Society once revered the sentiment that says “one person's trash is another person’s treasure,” but people collectively have become more and more wasteful. We have cultivated a throwaway culture where humans overindulge, waste in droves, and use a plethora of single use plastics. We then turn a blind eye to this ever-growing problem.
Research suggests that the blame for the mass amount of garbage consuming our streets, rivers, lakes, and oceans is because of corporations in manufacturing. These companies use a “planned obsolescence” system that enables their consumer to be brainwashed into buying into this flawed design. Planned obsolescence is making products that are designed to be used once, or for a limited time, and then thrown away. This trend of disposable products is leading to climate change, atmospheric pollution, resource depletion and subpar waste treatment projects which impact our sustainability on earth.
Although companies and government policies on environmental issues need to take their own accountability, what is our own? To answer this, I talked to Davo Hidalgo and Carina Schaefers at Ocean Freaks Watersports in Santa Marianita. Santa Marianita is a beach town that is a 15-minute drive away from Manta, and unfortunately it has its fair share of problems when it comes to the sustainability of our shared environments.
Ocean Freaks is a water sport company that is run by Davo and Carina, Davo’s brother Santiago Hidalgo, and their talented instructors, however it is not simply about catching a wave. This company also has a non-profit organization called “Ocean Freaks Marine and Wildlife Protection.'' They are small but mighty and with their other founder Daniela Delgado, they are doing everything they can. For over 10 years Davo, along with many volunteers, have been doing their part to clean up the beach, educate visitors and locals on the problem surrounding the environment, and make a committed effort to protect and preserve their community. In fact, at least 10% of the revenue from their water sport classes goes directly into their non-profit to help the cause.
Davo’s partner Carina is also very passionate about this. Since moving to Santa Marianita almost four years ago, she has seen positive changes, but also has been heartbroken.
“One day I was walking on the beach and saw sea turtles hatching. Many people were around. Some were apathetic to what was happening, some had no idea what the significance of this event meant, and others thought they were just trying to help, but what they were doing was actually very detrimental… I remember running home very emotional because although I knew this was wrong, I didn't have any power to change it.”
From that day forward it has been Davo and Carina’s mission to start connecting people with the daily practice of environmental intelligence.

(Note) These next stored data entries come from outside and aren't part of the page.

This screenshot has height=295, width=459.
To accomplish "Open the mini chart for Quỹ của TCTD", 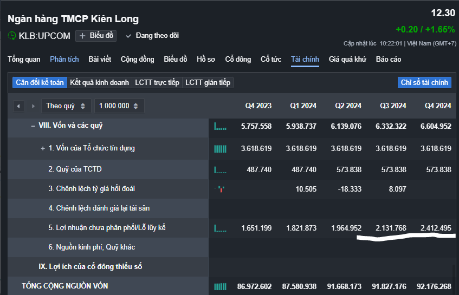I will 221,170.
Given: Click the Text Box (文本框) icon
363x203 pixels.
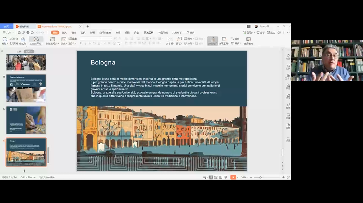Looking at the screenshot, I should [170, 39].
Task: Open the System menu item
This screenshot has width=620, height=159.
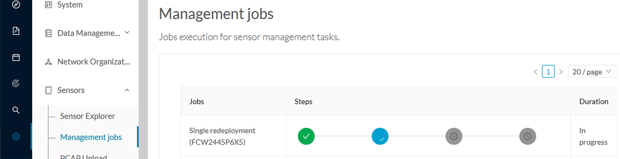Action: point(70,5)
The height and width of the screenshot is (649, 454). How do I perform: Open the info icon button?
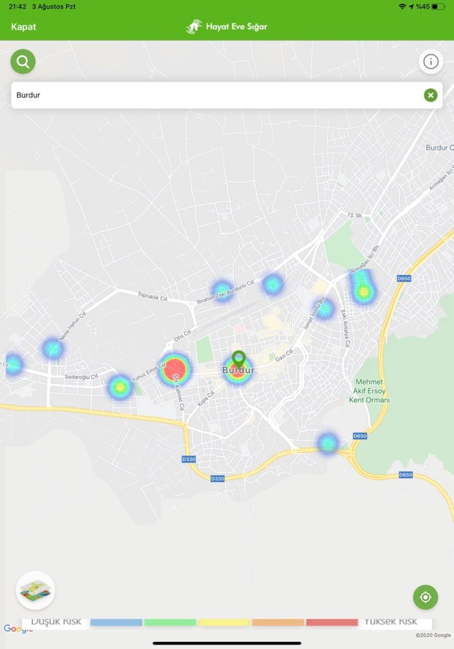coord(431,62)
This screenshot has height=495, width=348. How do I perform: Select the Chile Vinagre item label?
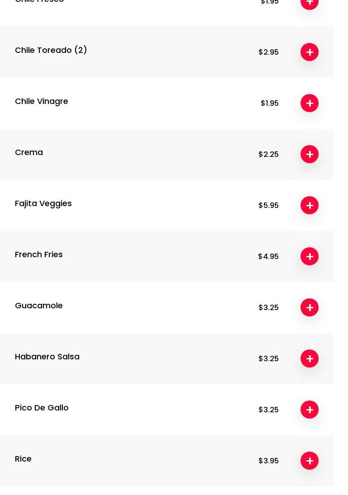click(42, 101)
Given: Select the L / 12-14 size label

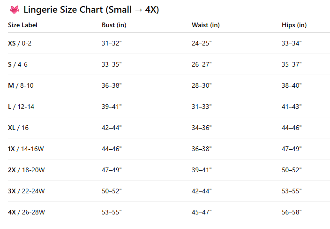Looking at the screenshot, I should pyautogui.click(x=21, y=107).
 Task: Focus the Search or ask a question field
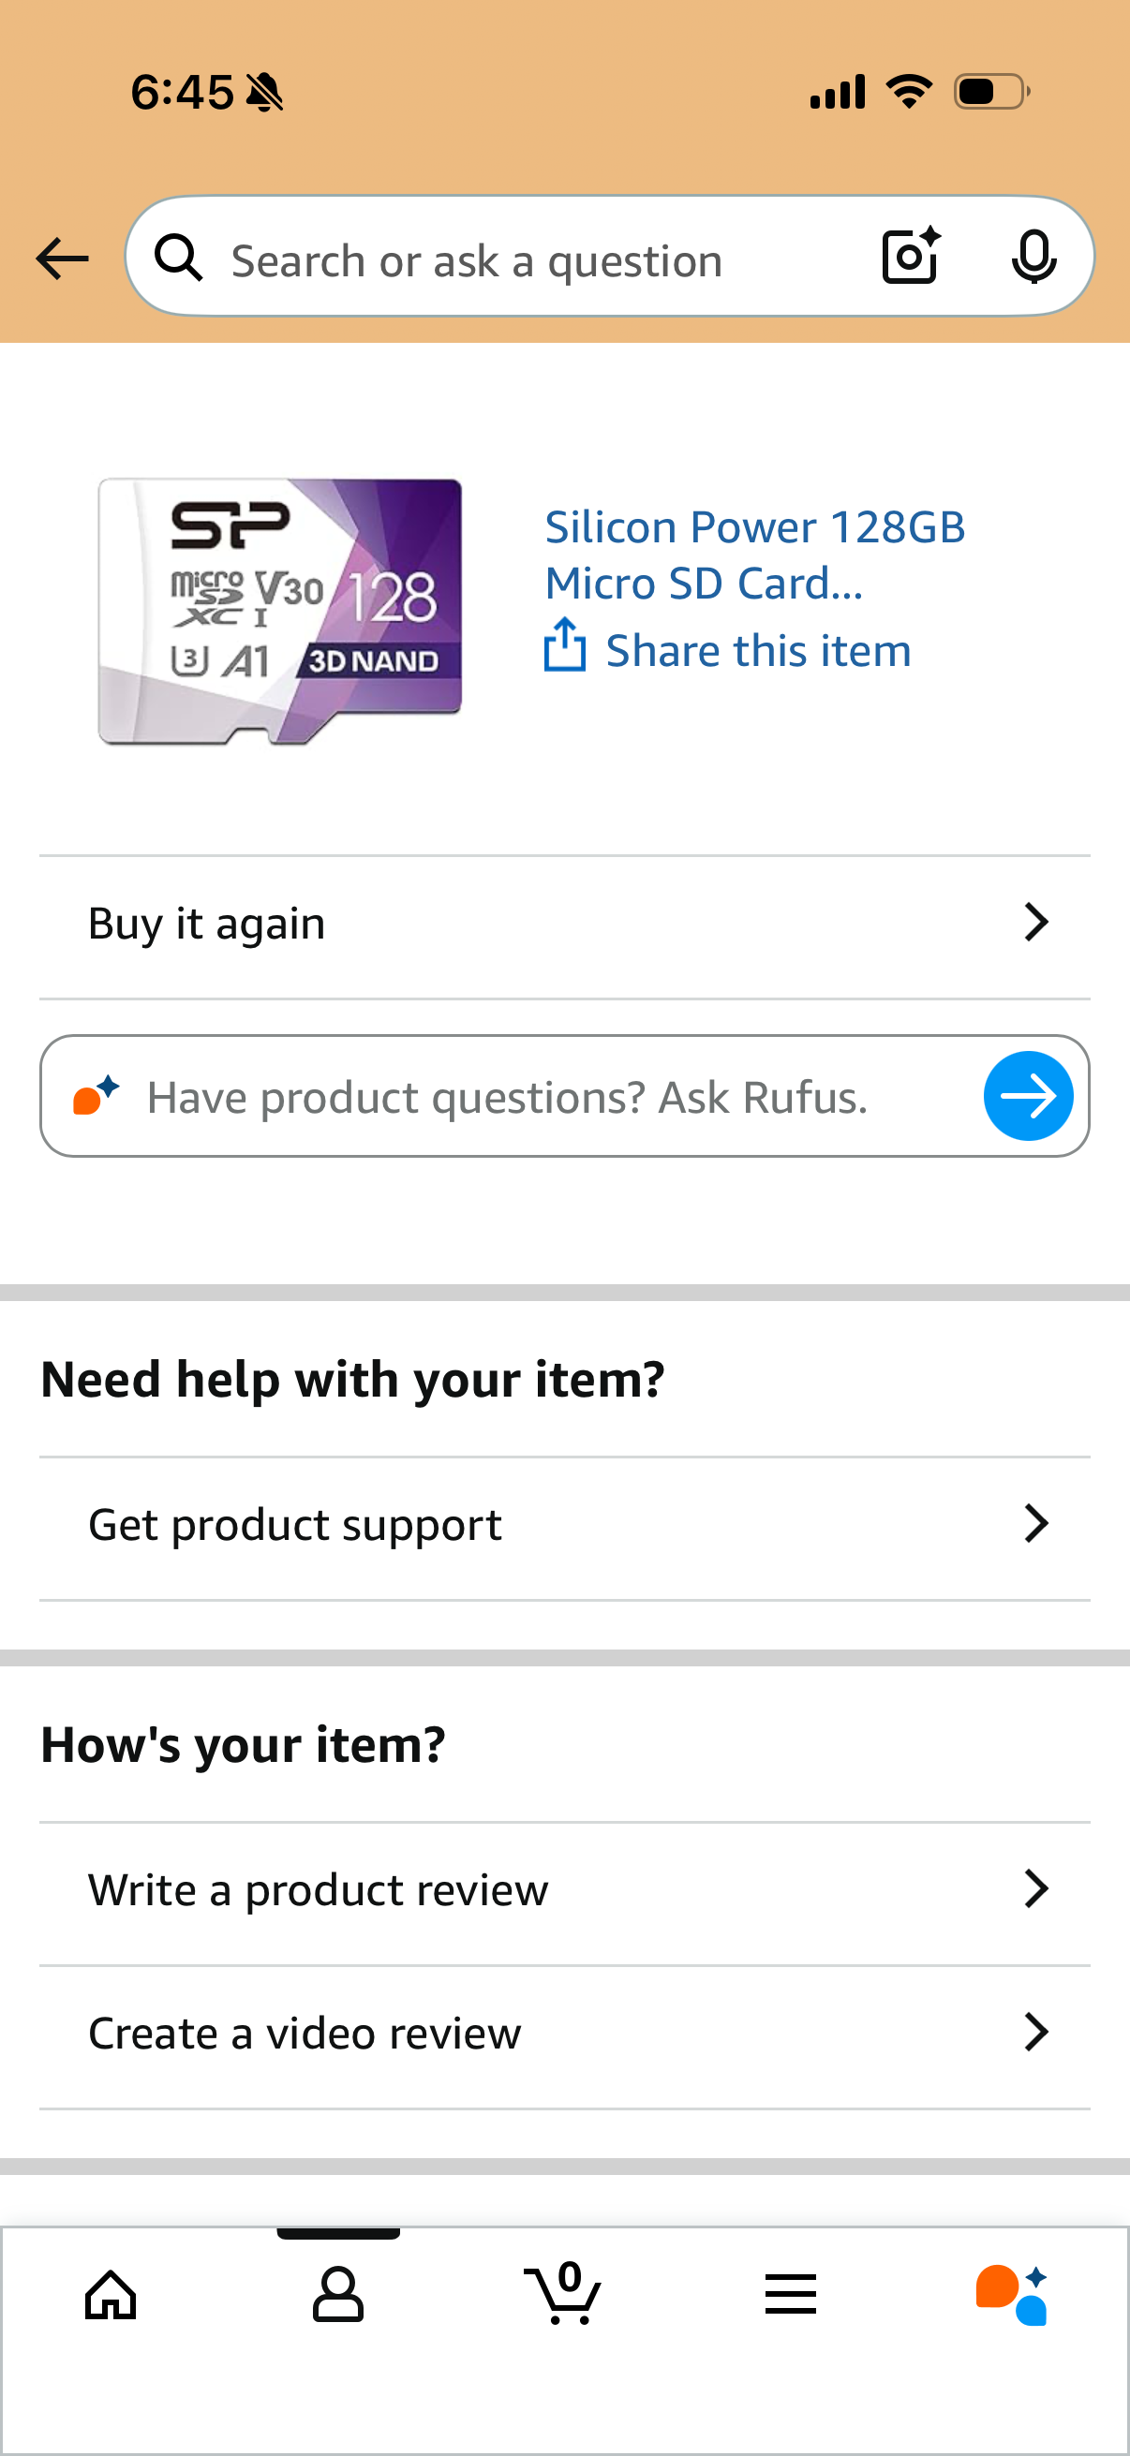(x=534, y=260)
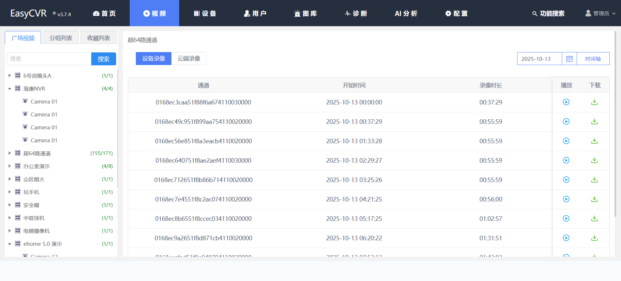Switch to the 分组列表 tab
The width and height of the screenshot is (621, 281).
pyautogui.click(x=61, y=38)
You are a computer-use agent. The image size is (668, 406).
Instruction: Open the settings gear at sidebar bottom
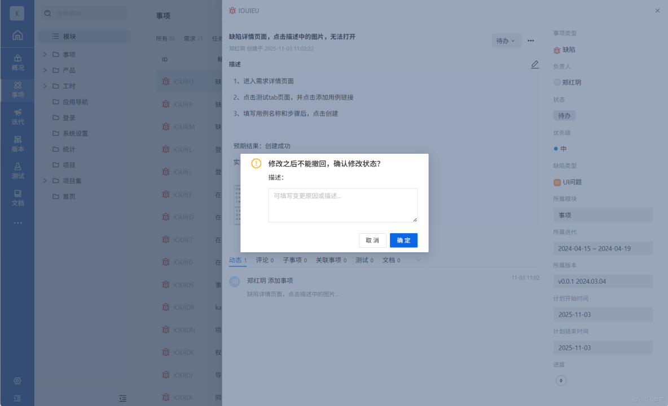click(17, 381)
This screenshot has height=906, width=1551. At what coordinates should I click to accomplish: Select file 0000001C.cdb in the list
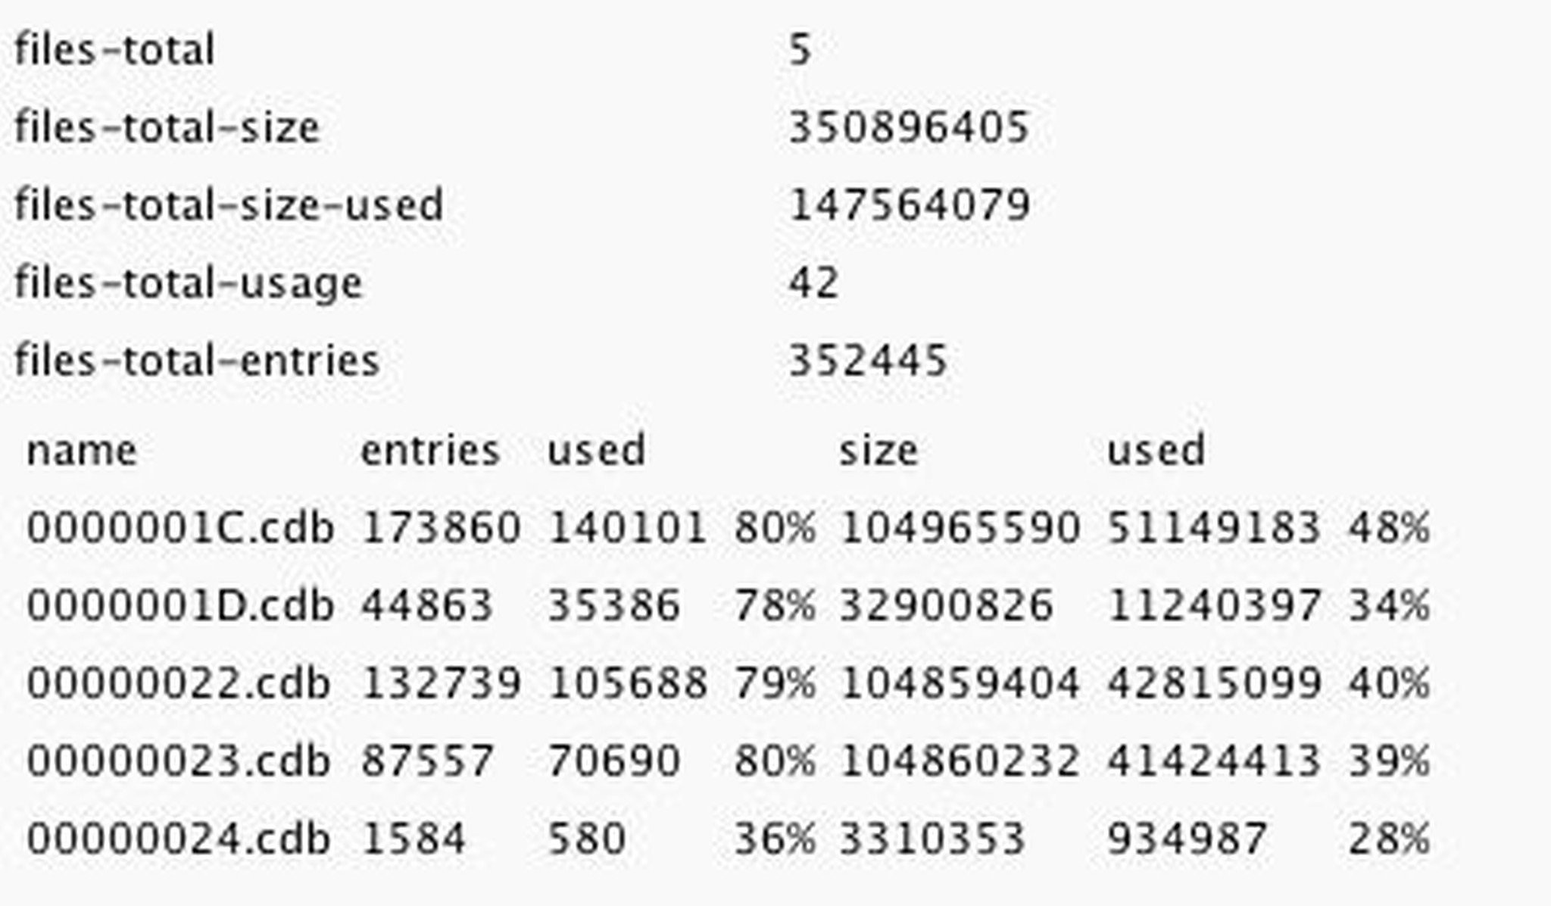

Their belief is that we do have the power to make a difference. One person picking up trash while walking on the beach with their family or their dog can lead to 10 people, which can then inspire 10 more and so on.
Through my interview, I asked what positive changes they have noticed since starting their organization, and a warmness took over their faces. Proudly, they said, “we now have 40 turtle nests this season but four years ago we only had 14… things are definitely getting better.”
Let's face it, the environment isn't a very glamorous topic to get into, and it can be easy to turn a blind eye, but we need to take off our rose-colored glasses. More education is required for all inhabitants. School curriculum must include teachings for our future generations, and policies from the Ministry of Environment need to be not only implemented, but also followed through on. As a whole, our collective mentalities need an overhaul.
If we do not make these changes now, what will this country look like in 10 years? How about 20? Without us all doing our part, pollutants will destroy the air and masks won't help us, wildlife will perish, and we will not be able to sustain ourselves.
However, there are simple things that you can do every day to become a champion and save not only the oceans and animals, but also you and your family. These three simple little things can make a huge impact:
1. Stop using single use plastics… buy reusable containers.
2. Reduce water consumption and reuse collected rainwater.
3. Pick up garbage and never throw garbage on the ground.
Imagine what could happen if more people joined in this effort. In 10-20 years, we would see a remarkable difference. We could take off those rose-coloured glasses for good. I have made my own pledge to change my habits to help my habitat… will you be courageous and join me? Let's all be the change that we want to see in the world!